> _Task_:
When checking the entries below, count every line with the word "will", then give only that number.

> _Task inputs_:

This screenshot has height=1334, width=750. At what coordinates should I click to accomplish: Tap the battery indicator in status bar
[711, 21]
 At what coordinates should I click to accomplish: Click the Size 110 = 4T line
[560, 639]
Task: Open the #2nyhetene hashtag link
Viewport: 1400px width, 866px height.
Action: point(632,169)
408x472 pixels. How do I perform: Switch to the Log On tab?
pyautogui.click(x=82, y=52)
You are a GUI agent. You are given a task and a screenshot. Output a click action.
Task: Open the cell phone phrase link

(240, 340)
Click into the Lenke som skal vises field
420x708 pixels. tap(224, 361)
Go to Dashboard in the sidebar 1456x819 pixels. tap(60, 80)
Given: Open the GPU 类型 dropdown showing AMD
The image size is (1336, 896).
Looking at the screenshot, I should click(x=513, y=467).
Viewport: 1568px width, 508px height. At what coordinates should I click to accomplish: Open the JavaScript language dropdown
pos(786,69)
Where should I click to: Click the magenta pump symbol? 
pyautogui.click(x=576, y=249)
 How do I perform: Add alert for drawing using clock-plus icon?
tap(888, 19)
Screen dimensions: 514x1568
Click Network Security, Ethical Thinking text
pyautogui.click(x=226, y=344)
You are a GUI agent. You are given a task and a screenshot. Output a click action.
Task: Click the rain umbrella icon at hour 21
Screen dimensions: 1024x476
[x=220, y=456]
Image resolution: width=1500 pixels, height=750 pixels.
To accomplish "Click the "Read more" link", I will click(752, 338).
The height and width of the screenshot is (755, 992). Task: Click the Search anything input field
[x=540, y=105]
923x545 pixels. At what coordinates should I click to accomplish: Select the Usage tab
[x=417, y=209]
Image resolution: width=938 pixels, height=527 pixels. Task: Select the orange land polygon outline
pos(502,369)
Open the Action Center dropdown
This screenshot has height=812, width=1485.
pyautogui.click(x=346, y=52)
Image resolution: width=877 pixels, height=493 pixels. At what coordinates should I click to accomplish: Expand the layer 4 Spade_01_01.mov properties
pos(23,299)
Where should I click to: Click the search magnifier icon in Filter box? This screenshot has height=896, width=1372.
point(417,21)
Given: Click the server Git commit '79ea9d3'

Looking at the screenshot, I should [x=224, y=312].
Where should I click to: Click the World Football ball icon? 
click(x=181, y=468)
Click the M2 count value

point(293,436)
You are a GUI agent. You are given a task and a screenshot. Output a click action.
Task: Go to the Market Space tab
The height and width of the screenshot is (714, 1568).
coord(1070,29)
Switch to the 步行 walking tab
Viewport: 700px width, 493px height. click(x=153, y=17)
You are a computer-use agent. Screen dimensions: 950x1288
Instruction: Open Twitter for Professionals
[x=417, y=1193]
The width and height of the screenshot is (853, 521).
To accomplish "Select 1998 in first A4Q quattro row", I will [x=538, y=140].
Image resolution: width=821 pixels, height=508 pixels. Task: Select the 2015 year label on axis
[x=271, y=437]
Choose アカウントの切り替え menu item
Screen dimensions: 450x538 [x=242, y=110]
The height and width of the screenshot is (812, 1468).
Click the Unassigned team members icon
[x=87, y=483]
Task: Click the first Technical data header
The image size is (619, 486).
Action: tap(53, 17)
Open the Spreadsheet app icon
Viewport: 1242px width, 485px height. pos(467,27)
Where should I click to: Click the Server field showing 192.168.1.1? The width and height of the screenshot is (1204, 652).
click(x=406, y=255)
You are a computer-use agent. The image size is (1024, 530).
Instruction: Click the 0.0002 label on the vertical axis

> _Answer_:
2